# what do you do when there's a problem?



## Ayra (Mar 3, 2011)

So your inland Taipan's got a retained eye cap or mouth rot, what do you do? Do you just pin it down and get hands on? Get a vet to sedate/anesthetise it? Leave it and hope for the best? Just curious. Cheers


----------



## Kelfezond (Nov 20, 2010)

I would imagine you tube it and work very carefully xP

Sent from my LT26i using Tapatalk 2


----------



## southwest vipers (Jun 29, 2008)

I just pin mine. A tube isn't really much use if you need to work on a snakes head. It's a hazardous procedure, but fun!


----------



## Bradleybradleyc (May 7, 2012)

southwest vipers said:


> I just pin mine. A tube isn't really much use if you need to work on a snakes head. It's a hazardous procedure, but *fun*!


A rather scary kind of fun, you nutter :lol2:

That being said you gotta do what you gotta do for your pets.


----------



## Ayra (Mar 3, 2011)

southwest vipers said:


> A tube isn't really much use if you need to work on a snakes head.


That's what I was thinking, there's not a lot of equipment that's much use when it comes to working on the head/mouth


----------



## carpyboi (Feb 4, 2013)

southwest vipers said:


> I just pin mine. A tube isn't really much use if you need to work on a snakes head. It's a hazardous procedure, but fun!

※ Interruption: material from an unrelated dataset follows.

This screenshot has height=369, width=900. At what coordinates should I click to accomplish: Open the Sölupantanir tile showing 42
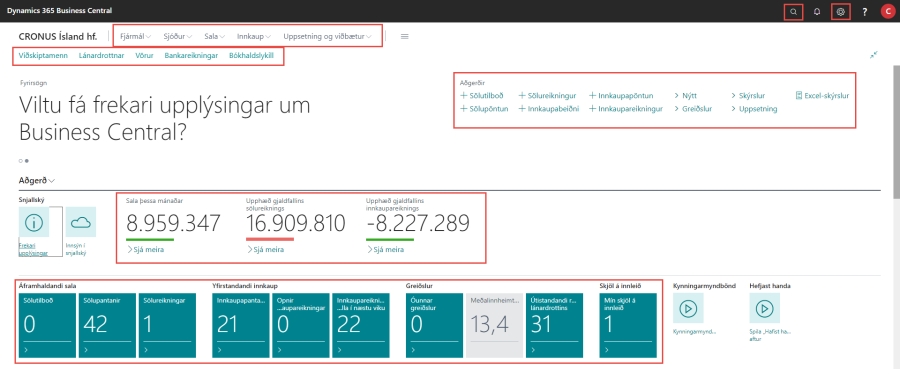107,325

Rather you than me pal :lol2:


----------



## Moshpitviper (Oct 21, 2005)

Ayra said:


> So your inland Taipan's got a retained eye cap or mouth rot, what do you do? Do you just pin it down and get hands on? Get a vet to sedate/anesthetise it? Leave it and hope for the best? Just curious. Cheers


You remove it. A snake is a snake is a snake.

But be careful.

:lol2:


----------



## chondro13 (Aug 18, 2008)

I've only ever had the problem once - on a juvenile (typical)... he was too small to pin and hold properly so I tubed him and used earbuds and viscotears to remove the cap as you would with a 'normal' snake. It was actually pretty straightforward, but it does wake you up some...


----------



## coldestblood (Jun 4, 2011)

Pinning them is usually the easiest way, but it means getting very close to the pointy ends. Vipers have large fangs, so extra care must be taken when holding one by the head. 

Some snakes are relatively simple to pin, but some can be a pain in bum. I tube the more tricky snakes first, and pin them as their head pokes out. It's still a dangerous procedure, but it stops them thrashing about. 

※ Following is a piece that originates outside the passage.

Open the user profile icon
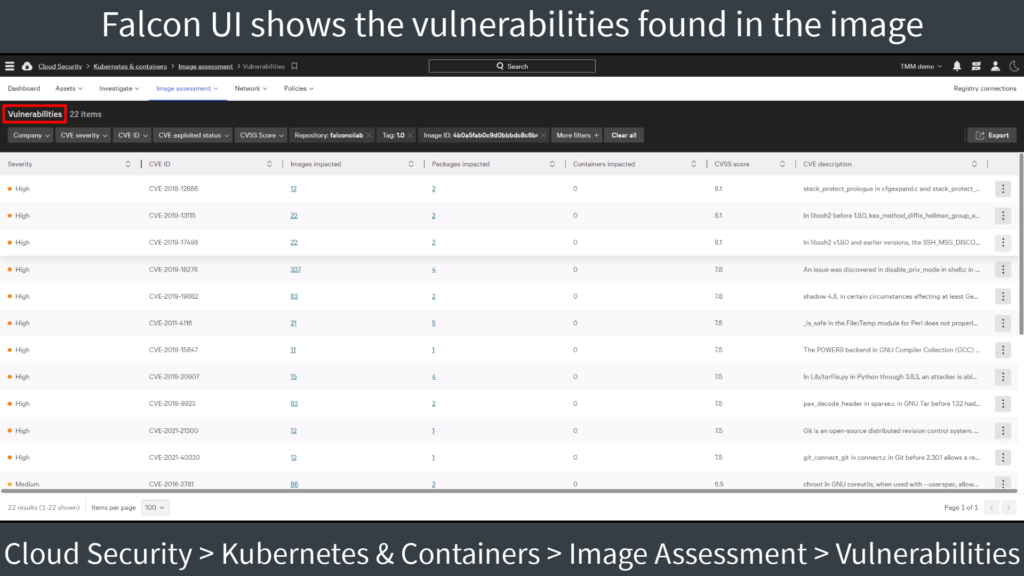Viewport: 1024px width, 576px height. pos(995,66)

Once the snake is safely pinned,I remove it in the same way I'd remove one from a none venomous snake. Having to pin a hot is one of the most dangerous parts of keeping them, but it needs to be done. Chances of being bitten are slim (if you know what you're doing), but accidents happen.


----------



## AJ76 (May 24, 2011)

You would say that if a person is keeping Taipans, they are more than capable of looking after their needs.... Not many people in the UK keep them. 

But when pinning any venomous snake to administer health checks and meds you just follow the procedures you have set out for any of your animals and follow it to the letter. 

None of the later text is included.